The forced-dues state of Pennsylvania has held this dubious title for many years.   Despite a law that imposes some restrictions on teacher strikes, monopoly bargaining allows teacher union officials to do what they please and emerge relatively unscathed. Maria Degnan, president of the Ringgold Education Association, admits a strike is the power that keeps teacher union officials in business.  Mike Tony has the story in the Herald Standard.

A recent study by the Commonwealth Foundation, a Harrisburg-based free-market think tank, found that Pennsylvania has had 131 teacher strikes since 1999, leading the nation and affecting 300,000 students.

The Commonwealth Foundation noted a 2012 Mother Jones study that found that nearly 90 percent of teacher strikes in the previous four decades had happened in Pennsylvania.

Commonwealth Foundation Director of Policy Analysis Elizabeth Stelle noted that Pennsylvania ranks in the top 10 nationally in number of school districts at 500, adding to the Keystone State’s propensity for teacher strikes.

And teacher salaries are set by the legislature in states that have endured recent statewide strikes such as West Virginia and Oklahoma, while in Pennsylvania, it’s up to local school boards and teacher unions to resolve contract disputes.

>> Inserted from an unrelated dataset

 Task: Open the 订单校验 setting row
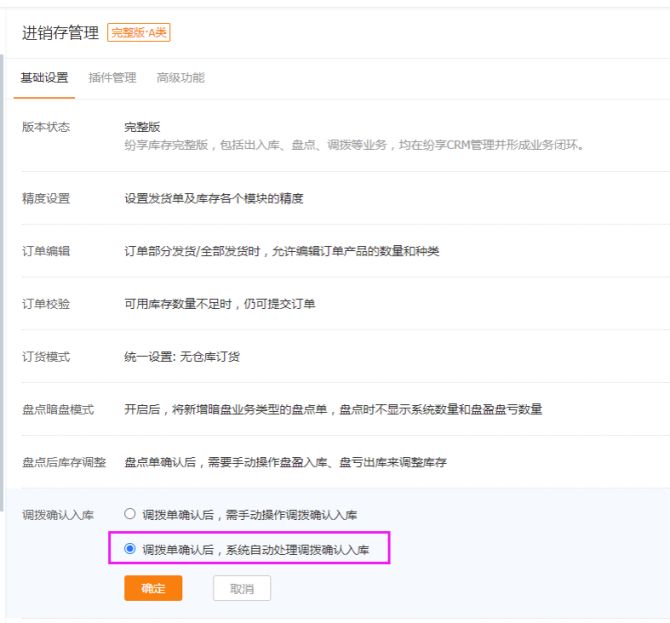[46, 304]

Stelle said that it was concerning that there is no penalty imposed on teachers who go on strike in Pennsylvania, where striking is legalized by state Act 88 of 1992.

The state Department of Education has the authority to seek a court injunction when a teachers strike threatens to prevent a school district from providing 180 days of instruction by June 30.

“We certainly know that the ability to strike has not brought more labor peace,” Stelle said.

But the ability to strike is one of the only options that Maria Degnan, president of the Ringgold Education Association representing the district’s 210 teachers, guidance counselors and nurses, felt her union had amid contract negotiations last year.

“The reality is, that’s the one card we have,” Degnan said.


Stelle thinks that teacher contract negotiations need greater transparency.

Stelle noted three bills designed to bring further transparency to the collective bargaining process in the state Legislature awaiting a full Senate vote.

Senate Bill 168, whose prime sponsor is Sen. Pat Stefano, R-Bullskin Township, would require proposed collective bargaining agreements made by a public employer or received by a public employer from an employee organization to be posted on the public employer’s website within 48 hours of receipt.

Senate Bill 503 would subject negotiation sessions related to collective bargaining agreements to open meetings under the Sunshine Act, while Senate Bill 504 would make collective bargaining negotiations, including settlement offers, subject to the state’s Right-to-Know law.